[svn.haxx.se] · SVN Dev · SVN Users · SVN Org · TSVN Dev · TSVN Users · Subclipse Dev · Subclipse Users · this month's index

Re: Incorrect handling of svn:mergeinfo during merging on the svnpatch-diff branch

From: Paul Burba <ptburba_at_gmail.com>
Date: Thu, 11 Sep 2008 12:26:21 -0400

On Thu, Sep 11, 2008 at 11:03 AM, Julian Foad
<julianfoad_at_btopenworld.com> wrote:
> On Thu, 2008-09-11 at 13:51 +0100, Julian Foad wrote:
>> On Wed, 2008-09-10 at 11:40 -0400, Paul Burba wrote:
>> > On Tue, Sep 9, 2008 at 4:32 PM, Paul Burba <ptburba_at_gmail.com> wrote:
>> > > Now for the specifics: What's going wrong here is that when we perform
>> > > the reverse merge of -c-32625,
>> > > libsvn_subr/merge.c:filter_self_referential_mergeinfo() is filtering
>> > > out /trunk:1-31375' portion of svnpatch-diff's mergeinfo. As
>> > > mentioned above it should only filter out '/trunk:1-28961', so that is
>> > > one bug. But I can't see any reason to ever do filtering of this type
>> > > during a *reverse* merge. Currently the svn_wc_diff_callbacks3_t
>> > > callback merge.c:merge_props_changed() calls
>> > > filter_self_referential_mergeinfo() without consideration of the
>> > > merge's direction.
>> > >
>> > > So we need to do the following:
>> > >
>> > > 1) Stop filtering self-referential mergeinfo during reverse merges
>> > > (easier said than done as we don't have enough context in the callback
>> > > to determine merge direction right now). If you or anything else can
>> > > see a reason this filtering needs to be done in reverse merges please
>> > > let me know!
>>
>> This looks OK, but I struggled to fully understand both the motivation
>> and the correctness.
>
> Paul explained to me on IRC...
>
>> Note that the "filtering", although currently implemented as a single
>> function call, is performing two different logical functions:
>>
>> 1. Avoid adding any self-referential mergeinfo in the current merge.
>> 2. Clean up any self-referential mergeinfo that may have existed.
>
> I was completely wrong about that. It only does (1), and (1) is what's
> under discussion.

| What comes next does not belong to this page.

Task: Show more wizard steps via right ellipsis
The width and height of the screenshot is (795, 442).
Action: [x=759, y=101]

That means it makes sense to avoid calling this
> filtering function in a reverse merge. It still should not matter if we
> did call it,

I think it still matters as regards merge performance. Given how much
slower merge performance has become in general with 1.5.x, I find any
performance improvements (especially simple ones like this) to be at
least a little compelling.

FWIW I ran Arfrever's reverse merge of 'svn merge -c-32625
^/branches/svnpatch-diff' three times with filtering 'on' (trunk) for
reverse merges and three times with it 'off' (my patch): The average
time for the merge dropped from 00:05:52 to 00:04:01, a 31% reduction.

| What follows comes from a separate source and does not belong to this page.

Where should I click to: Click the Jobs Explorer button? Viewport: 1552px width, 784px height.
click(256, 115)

> except there is currently a bug in it.

Yes, and this bug also can affect forward merges. The new test I
added in r33013, merge_tests.py 110 'natural history filtering permits
valid mergeinfo', demonstrates this problem with a forward merge --
basically merge.c:filter_self_referential_mergeinfo() filters too
much, removing mergeinfo that is not part of the target's natural
history.

I am working on a fix for this problem, but since this looks like it
will require a substantial re-write of
merge.c:filter_self_referential_mergeinfo() I am also trying to
address another issue related to this function; its performance. As
David Glasser mentioned a long time back, this function's performance
is poor, see http://svn.haxx.se/dev/archive-2008-02/0063.shtml.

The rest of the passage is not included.